AVAILABLE DATA ->
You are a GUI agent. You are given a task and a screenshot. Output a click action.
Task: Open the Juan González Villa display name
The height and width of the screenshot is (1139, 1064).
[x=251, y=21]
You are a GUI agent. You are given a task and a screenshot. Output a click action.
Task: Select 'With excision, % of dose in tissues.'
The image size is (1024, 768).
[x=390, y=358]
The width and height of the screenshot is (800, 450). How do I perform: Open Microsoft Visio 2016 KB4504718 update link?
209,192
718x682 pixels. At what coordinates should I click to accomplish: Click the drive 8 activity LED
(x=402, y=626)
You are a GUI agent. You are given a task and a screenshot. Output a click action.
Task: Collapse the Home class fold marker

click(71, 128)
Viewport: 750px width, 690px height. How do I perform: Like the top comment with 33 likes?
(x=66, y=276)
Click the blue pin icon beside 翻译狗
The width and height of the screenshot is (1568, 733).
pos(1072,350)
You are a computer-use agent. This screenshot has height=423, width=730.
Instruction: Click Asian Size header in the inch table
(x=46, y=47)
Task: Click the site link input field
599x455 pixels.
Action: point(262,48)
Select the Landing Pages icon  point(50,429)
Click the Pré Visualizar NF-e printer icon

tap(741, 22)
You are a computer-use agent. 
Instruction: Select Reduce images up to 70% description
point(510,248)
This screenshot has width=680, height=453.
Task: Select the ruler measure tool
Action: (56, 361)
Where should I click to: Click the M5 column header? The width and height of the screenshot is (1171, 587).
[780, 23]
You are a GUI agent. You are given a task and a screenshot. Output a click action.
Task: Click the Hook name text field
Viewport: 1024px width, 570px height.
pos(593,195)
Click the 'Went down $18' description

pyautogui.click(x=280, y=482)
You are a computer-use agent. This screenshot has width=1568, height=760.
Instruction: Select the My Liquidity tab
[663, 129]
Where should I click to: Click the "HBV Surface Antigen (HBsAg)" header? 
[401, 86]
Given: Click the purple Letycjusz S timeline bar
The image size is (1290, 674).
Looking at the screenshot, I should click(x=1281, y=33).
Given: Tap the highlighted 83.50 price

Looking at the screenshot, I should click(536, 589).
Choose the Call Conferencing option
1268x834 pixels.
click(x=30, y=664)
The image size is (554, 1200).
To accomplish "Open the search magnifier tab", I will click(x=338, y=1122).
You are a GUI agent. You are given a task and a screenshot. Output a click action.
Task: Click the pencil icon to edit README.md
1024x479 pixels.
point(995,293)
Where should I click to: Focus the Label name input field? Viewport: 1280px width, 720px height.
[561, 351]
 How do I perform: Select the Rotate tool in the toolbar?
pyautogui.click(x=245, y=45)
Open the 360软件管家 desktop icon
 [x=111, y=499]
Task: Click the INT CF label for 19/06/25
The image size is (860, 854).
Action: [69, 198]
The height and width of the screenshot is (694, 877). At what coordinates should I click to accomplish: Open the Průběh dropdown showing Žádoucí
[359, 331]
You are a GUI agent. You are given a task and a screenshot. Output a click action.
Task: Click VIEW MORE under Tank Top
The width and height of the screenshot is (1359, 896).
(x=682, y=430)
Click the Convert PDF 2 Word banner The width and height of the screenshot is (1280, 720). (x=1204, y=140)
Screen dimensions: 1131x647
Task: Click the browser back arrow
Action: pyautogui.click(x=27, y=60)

BRIEF ->
Across the whole listing, show each line where the word "computer" occurs.

OUTPUT FOR THIS EXERCISE ->
You are a computer-use agent. This screenshot has height=423, width=730.
You are a computer-use agent. 
You are a computer-use agent. This screenshot has width=1568, height=760.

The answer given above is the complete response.